Request – Locate each row below that contains the string "Where" and copy those rows in full, matching case exactly.

Given information –
========
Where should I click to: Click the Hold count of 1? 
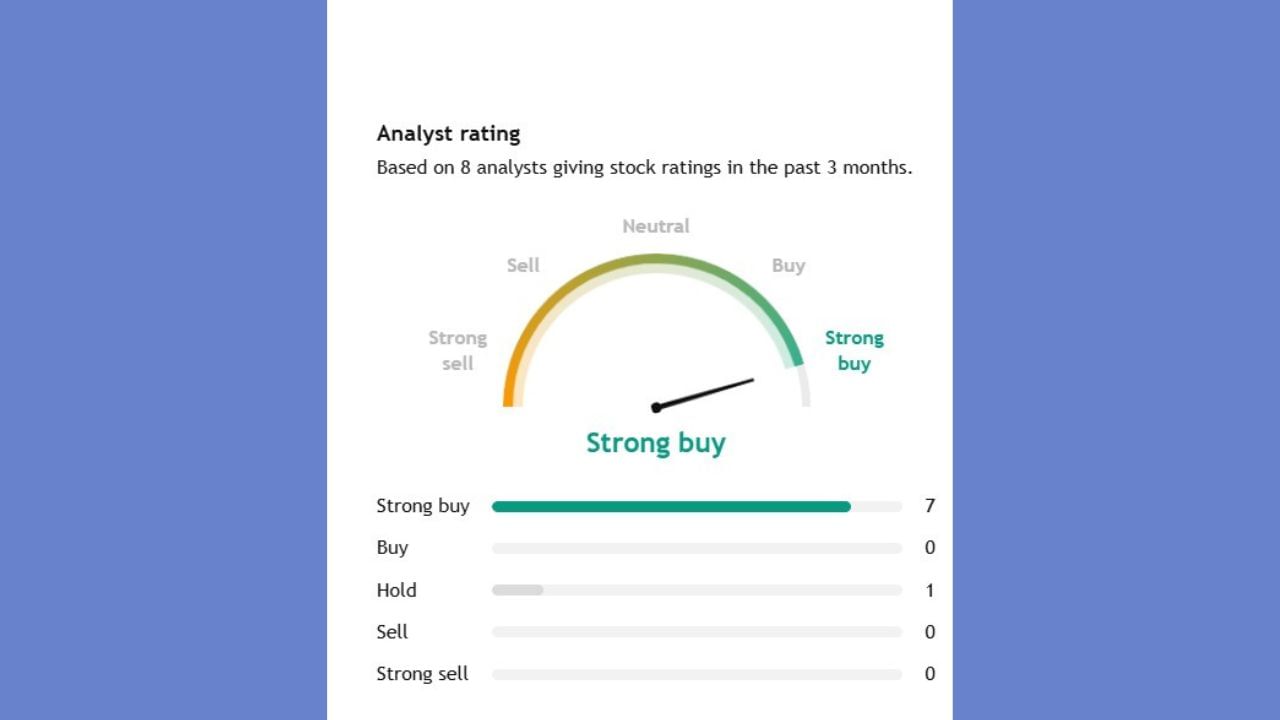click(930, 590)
========
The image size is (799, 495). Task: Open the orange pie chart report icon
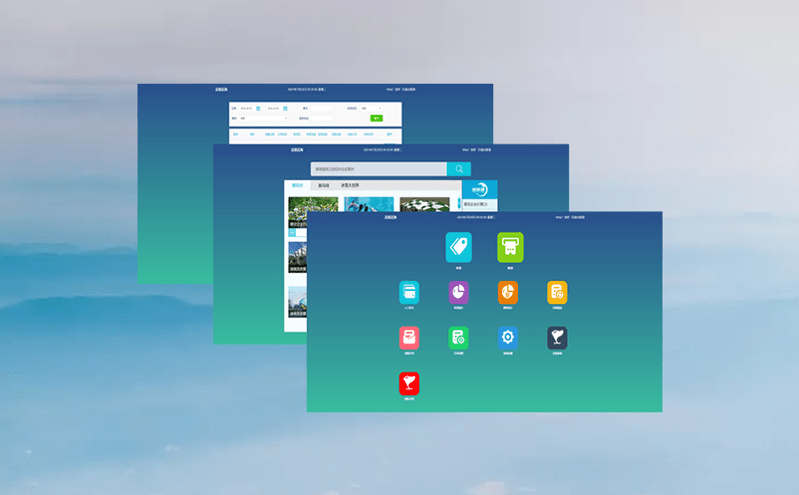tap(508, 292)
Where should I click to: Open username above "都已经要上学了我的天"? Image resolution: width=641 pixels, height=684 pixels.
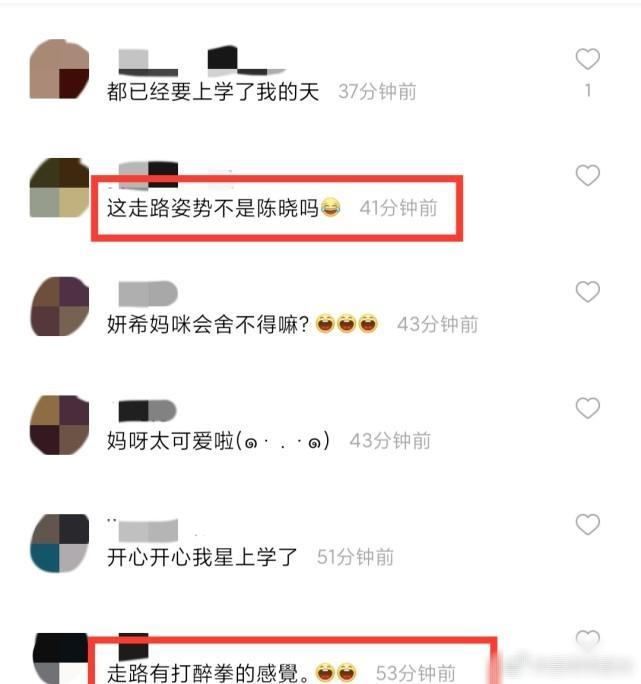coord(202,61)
========
Solution for this exercise –
Where should I click to: Click the Hold count of 1? 
Where should I click to: Open username above "都已经要上学了我的天"? Image resolution: width=641 pixels, height=684 pixels.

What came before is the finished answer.